*** Begin section ***

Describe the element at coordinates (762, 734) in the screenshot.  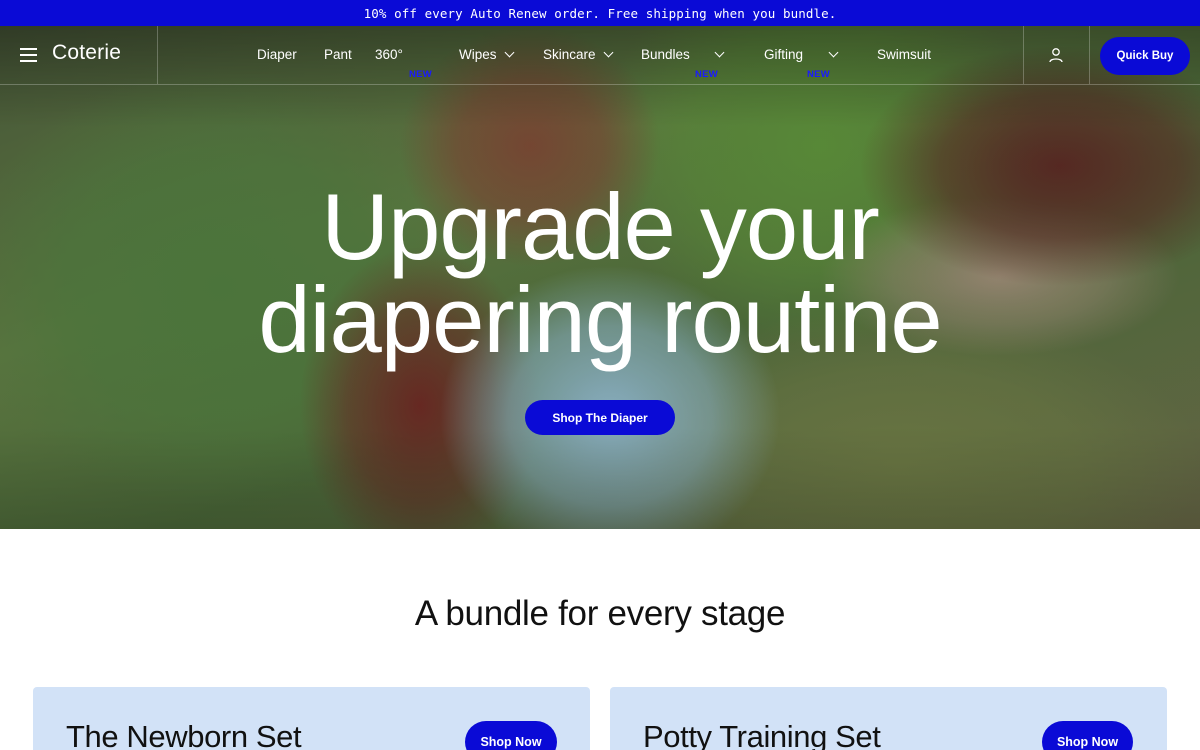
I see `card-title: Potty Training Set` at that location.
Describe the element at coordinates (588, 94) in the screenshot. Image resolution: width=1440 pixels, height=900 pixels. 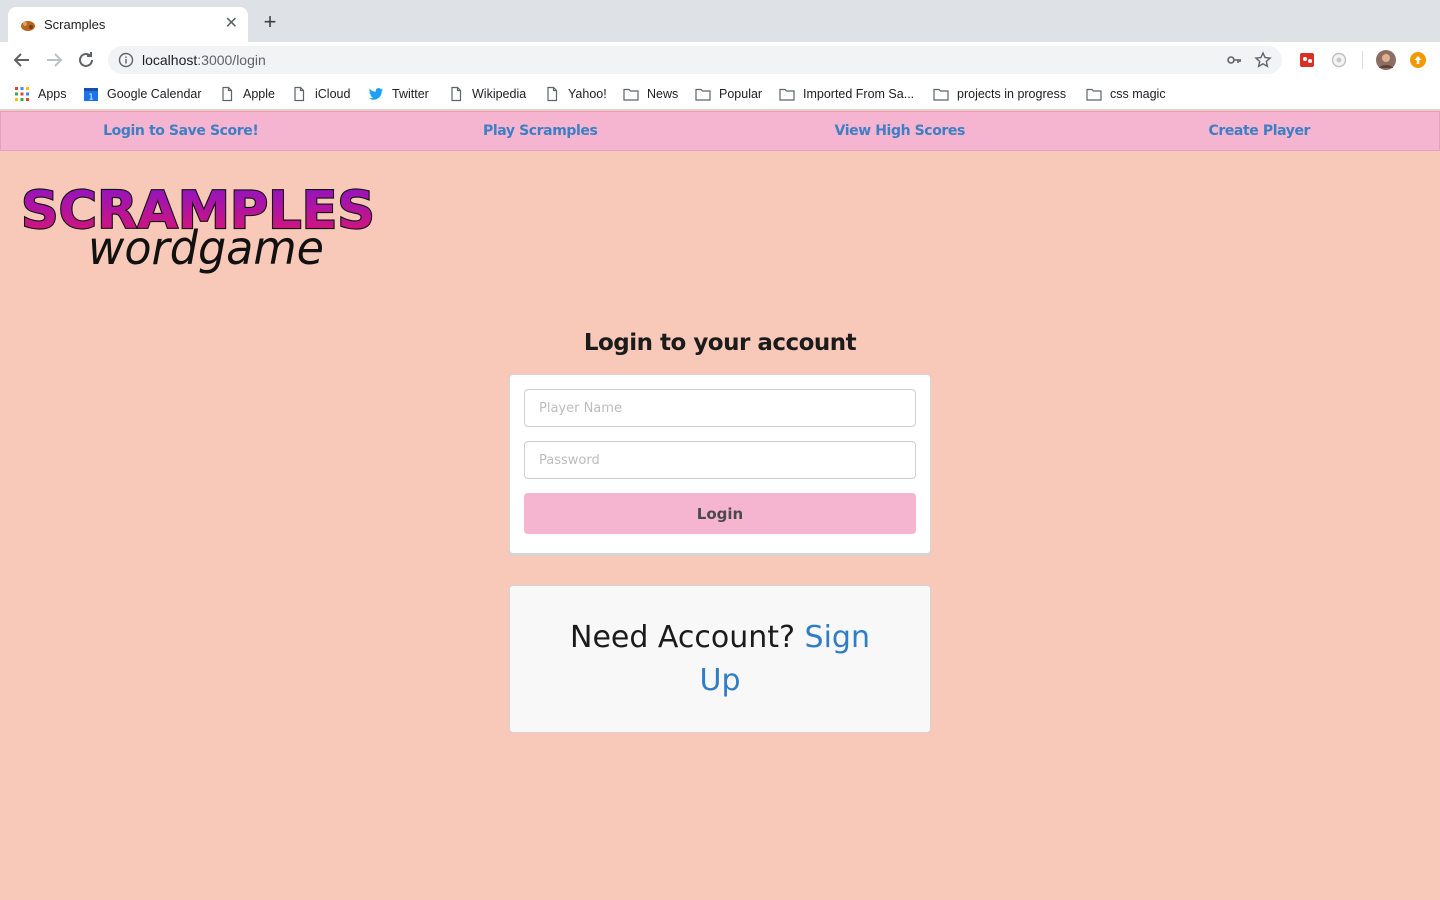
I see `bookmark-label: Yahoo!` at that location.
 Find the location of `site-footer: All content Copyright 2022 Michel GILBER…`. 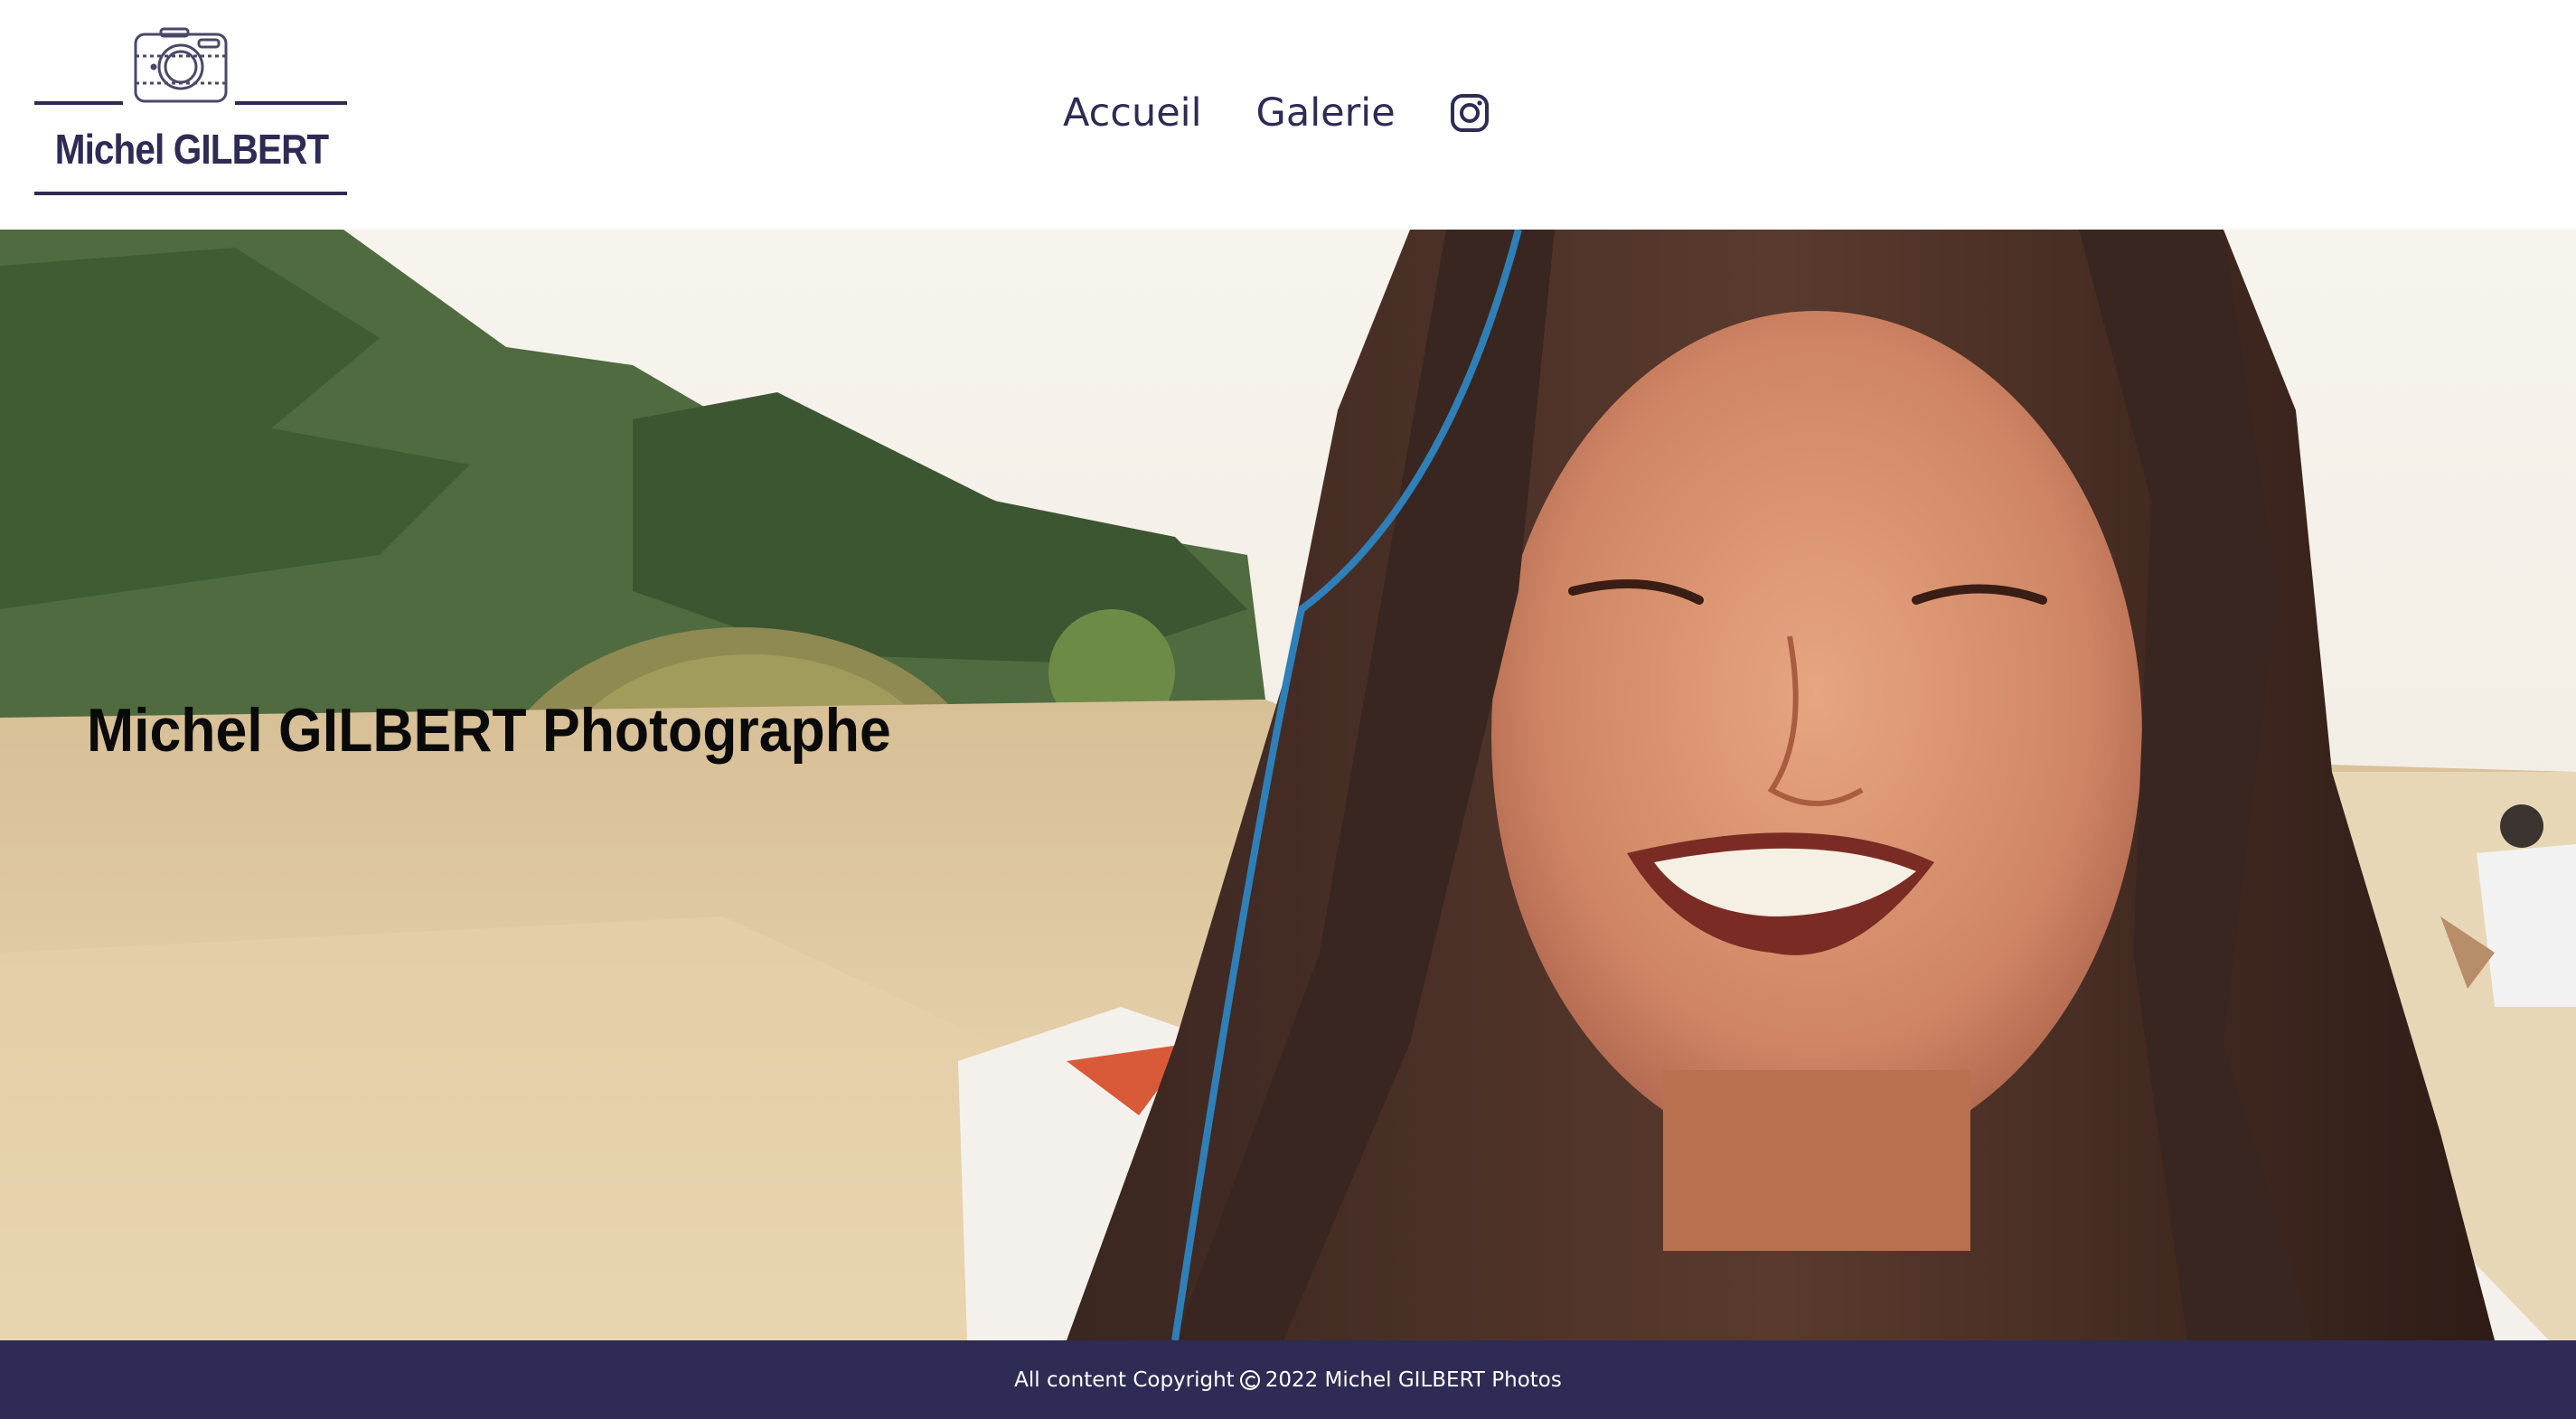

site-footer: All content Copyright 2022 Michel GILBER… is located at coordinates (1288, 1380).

*** End section ***

• Task goal
Reproduce the material above verbatim, line for line, omitting the pictures from your answer.

• Task result
Describe the element at coordinates (762, 734) in the screenshot.  
I see `card-title: Potty Training Set` at that location.
Describe the element at coordinates (588, 94) in the screenshot. Image resolution: width=1440 pixels, height=900 pixels. 
I see `bookmark-label: Yahoo!` at that location.
 Find the location of `site-footer: All content Copyright 2022 Michel GILBER…`. 

site-footer: All content Copyright 2022 Michel GILBER… is located at coordinates (1288, 1380).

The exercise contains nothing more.